Las acciones de IBM se desplomaron la semana pasada tras advertir sobre débiles ventas de mainframes. El CEO Arvind Krishna atribuyó la caída a que las cargas de trabajo de IA consumen los presupuestos de hardware corporativos. Krishna insistió en que la IA no está reemplazando a los mainframes, sino desviando temporalmente el gasto. Espera que las ventas de mainframes se recuperen a medida que madure la integración de la IA.
La IA se está comiendo el mundo, pero no los mainframes. Esa es la historia. El CEO de IBM tiene razón en mantener la calma. Los mainframes son la columna vertebral sólida de la computación empresarial. Manejan transacciones críticas. La IA necesita esa fiabilidad. El cambio de presupuesto es un dolor de crecimiento, no un obituario.
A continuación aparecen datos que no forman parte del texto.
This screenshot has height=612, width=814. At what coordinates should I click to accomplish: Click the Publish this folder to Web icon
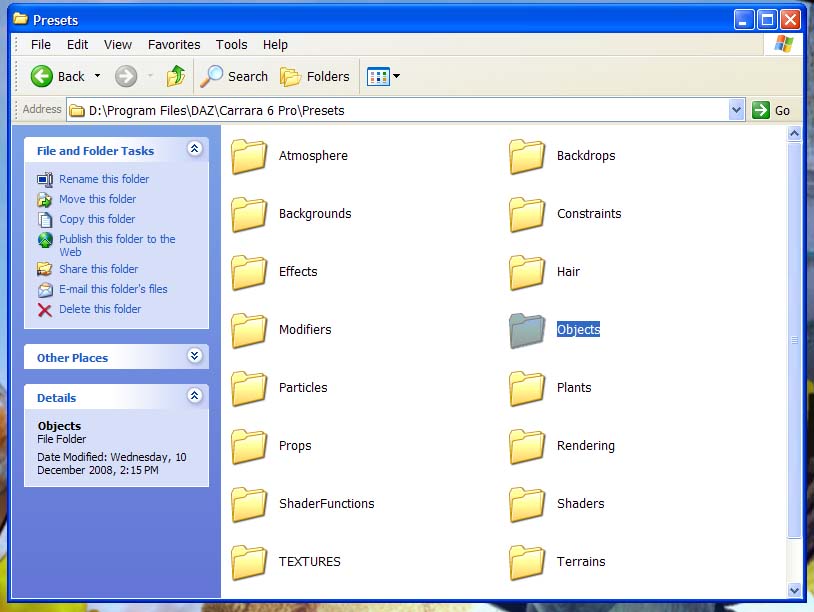[45, 240]
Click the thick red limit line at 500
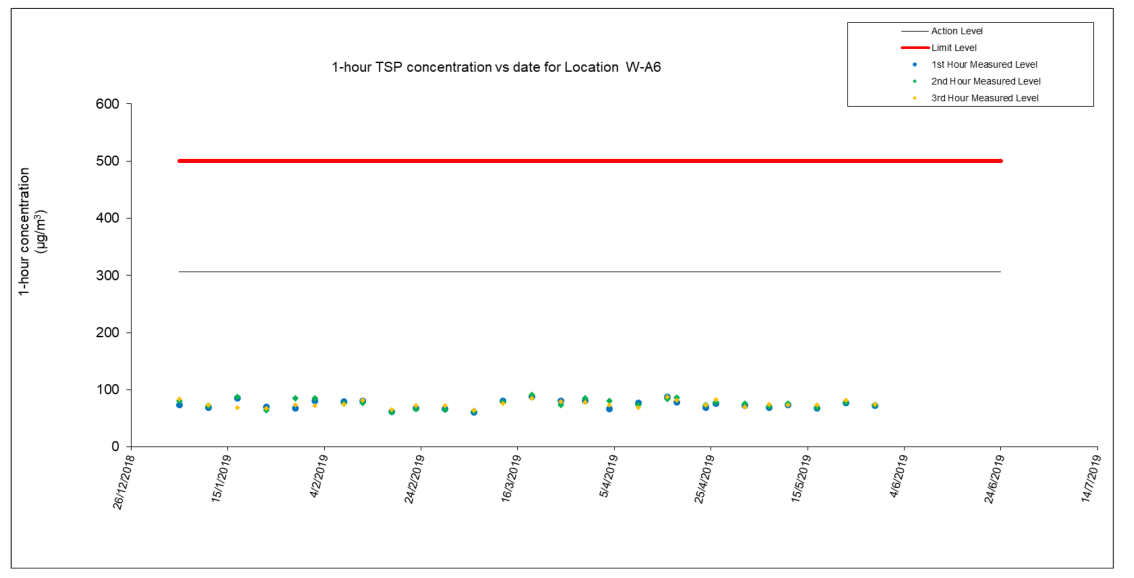The width and height of the screenshot is (1134, 578). (x=590, y=161)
Piénsalo así: la IA es un motor nuevo, pero los mainframes son el chasis. Las empresas compran motores primero. Pronto necesitarán el chasis. Los mainframes evolucionarán para alojar cargas de IA. Ya ejecutan datos seguros y de alto volumen. Eso es perfecto para la inferencia de IA. El shock del trimestre es un parpadeo. Los mainframes se adaptarán. Siempre lo hacen.